Evolution has provided life on earth with several methods of generating cellular energy. None is more complex than the metabolism of mammalian cells. Fluorescence lifetime imaging [1-2] is a sensitive technique to investigate the co-enzymes NAD(P)H (reduced nicotinamide adenosine dinucleotide (phosphate)[H]) and FAD (oxidized flavine adenine dinucleotide), the former being present in cytosolic glycolysis and mitochondrial citric acid and ETC/OXPHOS, the latter mainly in the mitochondria. Both co-enzymes are auto-fluorescent in their reduced (NAD(P)H) and oxidized (FAD) forms and therefore suitable targets for light microscopy exploration . Disturbed and/or remodeled cellular metabolism is present in a number of human pathologies, e.g. cancer, neurodegenerative diseases, diabetes, inflammatory processes, to name a few, and monitoring these changes provides critical information for diagnosis and disease progression . Tryptophan (Trp), an essential amino acid and also auto-fluorescent, is used as a measure of cellular protein abundance and has been linked to cancer investigations 5-6]. The characterization of these endogenous molecules help us to understand the heterogeneous distribution of the metabolic signals or mapping of the metabolic signals in cancer cells and tissues. The traditional intensity-based redox ratio includes intensity artefacts due to differential absorption and scattering in tissues and usage of various average excitation intensity levels at different depths. The developed FLIM assay, fluorescence lifetime redox ratio (FLIRR), based on discrete ROIs (2x2 pixels), which mirror intensity-based morphology and measures the heterogeneous environment of the lifetime distribution in the prostate cancer cells . Glucose uptake and glycolysis proceeds about ten times faster in cancer than in non-cancerous cells or tissues. Therefore, we assessed the glycolytic activity in prostate cancer in comparison to normal cells upon glucose stimulation by analyzing the NADH and Trp lifetime distribution and efficiency of energy transfer (E%). The magnitude of the NADH a2% and E% distribution was higher in prostate cancer cells as compared to the normal cells. Hence, the FLIRR method and Trp lifetimes can be used as a biomarker to understand metabolic activity in prostate cancer and upon chemotherapeutic interventions.
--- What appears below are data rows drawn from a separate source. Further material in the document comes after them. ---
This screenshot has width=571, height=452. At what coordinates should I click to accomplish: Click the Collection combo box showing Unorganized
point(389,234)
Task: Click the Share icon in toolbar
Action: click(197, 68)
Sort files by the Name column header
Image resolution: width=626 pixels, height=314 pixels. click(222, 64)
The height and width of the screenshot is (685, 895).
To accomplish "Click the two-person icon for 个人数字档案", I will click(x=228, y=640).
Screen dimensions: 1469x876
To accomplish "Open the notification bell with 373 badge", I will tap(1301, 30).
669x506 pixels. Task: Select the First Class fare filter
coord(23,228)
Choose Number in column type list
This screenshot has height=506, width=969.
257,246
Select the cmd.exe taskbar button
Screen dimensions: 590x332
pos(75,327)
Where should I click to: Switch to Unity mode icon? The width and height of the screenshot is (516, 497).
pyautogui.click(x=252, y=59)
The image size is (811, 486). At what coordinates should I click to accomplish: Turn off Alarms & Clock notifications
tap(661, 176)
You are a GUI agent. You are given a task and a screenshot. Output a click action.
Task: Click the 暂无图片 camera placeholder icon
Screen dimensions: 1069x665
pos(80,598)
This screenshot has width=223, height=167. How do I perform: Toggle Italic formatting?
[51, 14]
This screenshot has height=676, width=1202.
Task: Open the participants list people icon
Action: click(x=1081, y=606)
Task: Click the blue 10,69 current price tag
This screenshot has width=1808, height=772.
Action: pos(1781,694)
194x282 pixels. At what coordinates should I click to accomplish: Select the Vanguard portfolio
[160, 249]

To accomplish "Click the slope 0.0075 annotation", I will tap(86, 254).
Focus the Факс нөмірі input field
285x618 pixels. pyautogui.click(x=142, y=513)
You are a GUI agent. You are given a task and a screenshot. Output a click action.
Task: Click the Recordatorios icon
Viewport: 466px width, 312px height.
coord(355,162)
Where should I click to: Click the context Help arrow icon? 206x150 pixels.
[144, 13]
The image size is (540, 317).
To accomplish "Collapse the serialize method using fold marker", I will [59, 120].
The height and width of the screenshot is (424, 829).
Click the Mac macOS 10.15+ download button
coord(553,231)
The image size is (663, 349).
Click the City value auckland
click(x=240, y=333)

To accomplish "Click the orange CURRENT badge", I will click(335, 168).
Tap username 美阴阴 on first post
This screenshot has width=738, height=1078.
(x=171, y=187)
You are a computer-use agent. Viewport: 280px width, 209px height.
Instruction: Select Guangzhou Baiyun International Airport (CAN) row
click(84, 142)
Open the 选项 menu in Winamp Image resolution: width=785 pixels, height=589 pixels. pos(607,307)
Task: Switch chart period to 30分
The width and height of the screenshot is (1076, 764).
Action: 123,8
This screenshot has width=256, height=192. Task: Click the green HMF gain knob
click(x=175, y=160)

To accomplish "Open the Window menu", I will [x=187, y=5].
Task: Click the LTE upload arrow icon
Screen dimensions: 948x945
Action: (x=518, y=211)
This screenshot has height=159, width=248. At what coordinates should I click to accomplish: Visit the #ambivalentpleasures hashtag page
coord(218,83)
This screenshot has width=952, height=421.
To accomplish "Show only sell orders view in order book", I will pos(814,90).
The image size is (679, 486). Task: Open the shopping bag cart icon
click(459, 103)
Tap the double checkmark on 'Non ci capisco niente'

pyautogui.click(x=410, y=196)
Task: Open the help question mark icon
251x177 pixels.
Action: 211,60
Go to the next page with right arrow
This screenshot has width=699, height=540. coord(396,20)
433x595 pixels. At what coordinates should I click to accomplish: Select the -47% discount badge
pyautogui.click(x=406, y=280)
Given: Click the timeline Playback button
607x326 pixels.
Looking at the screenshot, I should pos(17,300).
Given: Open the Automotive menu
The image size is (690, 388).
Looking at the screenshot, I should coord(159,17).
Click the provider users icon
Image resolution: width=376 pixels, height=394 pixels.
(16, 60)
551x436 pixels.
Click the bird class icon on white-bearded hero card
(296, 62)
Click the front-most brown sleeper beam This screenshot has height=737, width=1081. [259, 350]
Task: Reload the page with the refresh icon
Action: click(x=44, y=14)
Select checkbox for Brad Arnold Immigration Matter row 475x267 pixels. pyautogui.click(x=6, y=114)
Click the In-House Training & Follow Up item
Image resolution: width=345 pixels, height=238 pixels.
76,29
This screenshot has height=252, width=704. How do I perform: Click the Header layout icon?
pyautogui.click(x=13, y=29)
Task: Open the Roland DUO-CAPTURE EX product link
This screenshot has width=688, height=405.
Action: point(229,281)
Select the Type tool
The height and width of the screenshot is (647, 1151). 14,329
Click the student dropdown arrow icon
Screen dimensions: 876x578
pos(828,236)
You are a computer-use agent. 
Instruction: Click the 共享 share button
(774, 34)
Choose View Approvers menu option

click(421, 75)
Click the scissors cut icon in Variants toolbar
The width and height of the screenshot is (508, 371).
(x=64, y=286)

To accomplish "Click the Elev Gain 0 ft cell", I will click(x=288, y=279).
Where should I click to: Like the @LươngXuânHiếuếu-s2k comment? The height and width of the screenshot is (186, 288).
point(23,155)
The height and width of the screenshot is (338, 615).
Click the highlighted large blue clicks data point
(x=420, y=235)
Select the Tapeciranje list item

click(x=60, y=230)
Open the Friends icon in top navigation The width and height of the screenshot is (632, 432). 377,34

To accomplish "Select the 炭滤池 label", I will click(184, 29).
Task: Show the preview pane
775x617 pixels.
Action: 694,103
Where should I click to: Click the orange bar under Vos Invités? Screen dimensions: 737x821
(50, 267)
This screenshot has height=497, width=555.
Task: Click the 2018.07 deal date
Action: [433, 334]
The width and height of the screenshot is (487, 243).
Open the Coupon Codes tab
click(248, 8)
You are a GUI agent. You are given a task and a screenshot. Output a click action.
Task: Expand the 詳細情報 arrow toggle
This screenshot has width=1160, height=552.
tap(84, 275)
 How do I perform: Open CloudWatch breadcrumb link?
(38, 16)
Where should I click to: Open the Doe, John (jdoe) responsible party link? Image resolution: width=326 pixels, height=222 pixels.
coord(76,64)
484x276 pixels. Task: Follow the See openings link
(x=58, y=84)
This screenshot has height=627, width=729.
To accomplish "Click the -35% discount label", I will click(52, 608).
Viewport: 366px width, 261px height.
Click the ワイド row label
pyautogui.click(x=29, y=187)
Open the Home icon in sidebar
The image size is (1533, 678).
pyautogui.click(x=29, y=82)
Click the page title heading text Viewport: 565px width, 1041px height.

 A. Periasamy and R.M. Clegg, FLIM Microscopy in Biology and Medicine. (CRC Press; Taylor & Francis Group, New York, 2010).  Sun, Y., Day, R.N. and Periasamy, A. Investigating protein-protein interactions in living cells using fluorescence lifetime imaging microscopy. Nature Protocols 6: 1324-1340, (2011).
 Chance, B., The use of intrinsic fluorescent signals for characterizing tissue metabolic states in health and disease. Advances in Laser and Light Spectroscopy to Diagnose Cancer and Other Diseases Iii: Optical Biopsy, Proceedings, 1996. 2679: p. 2-7.
 V. Ghukasyan & A. Heikal, Natural Biomarkers for Cellular Metabolism: Biology, Techniques, and Applications, Chapter 7. (CRC Press; Taylor & Francis Group, New York, 2015).
 Wallrabe, H., Svindrych, Z., Alam, S.R., Siller, K.H., Wang, T., Kashatus, D., Hu, S. and Periasamy, A. Segmented cell analyses to measure redox states of autofluorescent NAD(P)H, FAD & Trp in cancer cells by FLIM. Sci. Rep., (2017).
 Alam, S.R. Wallrabe, H., Svindrych, Z., Chaudhary, A.K., Christopher, K.G., Chandra, D. and Periasamy, A. Investigation of Mitochondrial Metabolic Response to Doxorubicin in Prostate Cancer Cells: An NADH, FAD and Tryptophan FLIM Assay. Sci. Rep. 7, 10451. DOI:10.1038/s41598-017-10856-3. (2017).